Seçilen bölüm →
○ ○ ○ ○ ○ ○ ○
1967 yılında yapılan 4. Antalya Festivali’nde ilk (ve tek) defa bir festivallik durum daha yaşanır. Daha önce yapılanlarda ve sonra yapılacaklarda uygulanmayan bir sistem uygulanır ve birincilik üç kategoriye bölünür: Dram Filmi / Tarihi Film / Komedi filmi. Dram dalında Zalimler (Yılmaz Duru) birinci olur. (O günlerde yapılan kurmaca filmlerin hepsinin bir dramatik yapısı vardır, film komedi filmi olsa bile ama dramların dramatik yapısı daha öne çıkar. Demekki bu birincilik seçimi dram-lar arasında yapılmış). Tarihi film dalında Bir Millet Uyanıyor (Ertem Eğilmez) birinci seçilir. [Bu filmin Muhsin Ertuğrul’un -adaşı olan filmi (1932)- ile adaşlıktan öte bir ilişkisi yoktur.] Festivale katılan diğer tarihi film yine bir ikinci çevrim olan Allahaısmarladık’tır. (Nejat Saydam). Bu kategoriye girebilecek bir başka film ise Çalıkuşu’dur (Osman Fahir Seden) ki tarihi film olmakla beraber daha çok dönem filmidir. Komedi filminin birincisi ise Güzel Bir Gün İçin’dir (Haldun Dormen). Yarışmaya katılan filmler arasında Yeşilçam ölçülerine göre komedi filmi olabilecek bir başka filmi ben bulamadım. İçinde komedi unsuru içeren filmler tabii ki var, ama o kadar. (Festivallere katılan filmler hakkında yayınlanmış çeşitli kitaplar bulunmaktadır, meraklılarının biraz araştırması gerekecek.)
○ ○ ○ ○ ○ ○ ○
Sağlanan bilgiler →
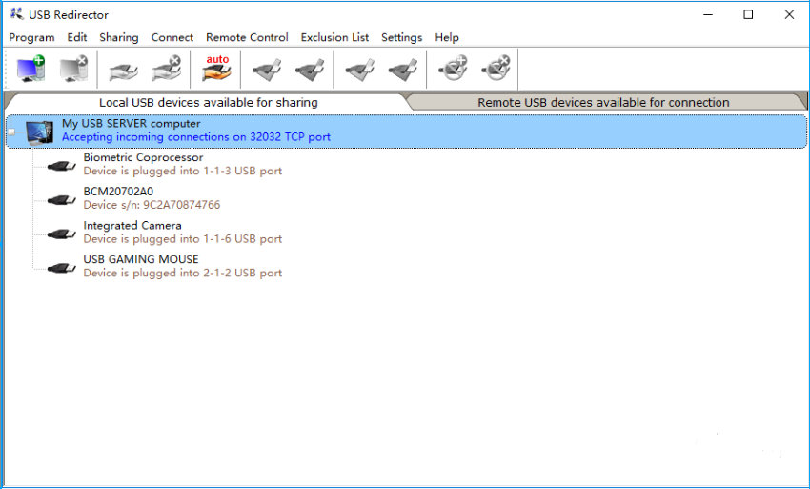
Task: Click the remove exclusion icon with X
Action: [496, 70]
○ ○ ○ ○ ○ ○ ○
Görev tanımı → 1967 Antalya Festivali'ndeki üç dallı birincilik sistemini anlatan yazıyı son cümlesinden sonra devam ettir.

Görev çıktısı →
Bir diğer festivalli festival 1972’deki 4. Adana Film Festivali’dir. Festival jürisi değerlendirmesini yapar ve Baba (Yılmaz Güney) filmini birinci seçer. Yılmaz Güney’de En İyi Erkek Oyuncu seçilmiştir. Sonuçlar açıklanır ve ödüller dağıtılır. Adana’yı terk etmek üzere olan jüri havaalanından geri çağrılarak, yanlışlık yapıldığı, Baba’nın aslında yarışmaya katılamaması gerektiği, değerlendirmenin hatalı olduğu, yeniden değerlendirme yapılması gerektiği söylenir ve jüri de -hiç itirazsız- yeniden bir değerlendirme yapar, Baba’yı yok sayarak ikinci olan Karadoğan’ı (Yılmaz Duru) birinci ilân eder. Üçüncü olan Yaralı Kurt (Lütfi Ömer Akad) ikinci olur, daha önce değerlendirmede olmayan Irmak (Lütfi Ömer Akad) üçüncü ilân edilir. Yılmaz Güney’den geri alınan En İyi Erkek Oyuncu Ödülü, Yaralı Kurt’ta oynayan Cüneyt Arkın’a verilir. Festivalin festivalliği burada bitmez, Adana’da ve İstanbul’da devam eder ama verilen ödüllerin geri alınması festivali festivale dönüştürmesi bizim için yeterlidir.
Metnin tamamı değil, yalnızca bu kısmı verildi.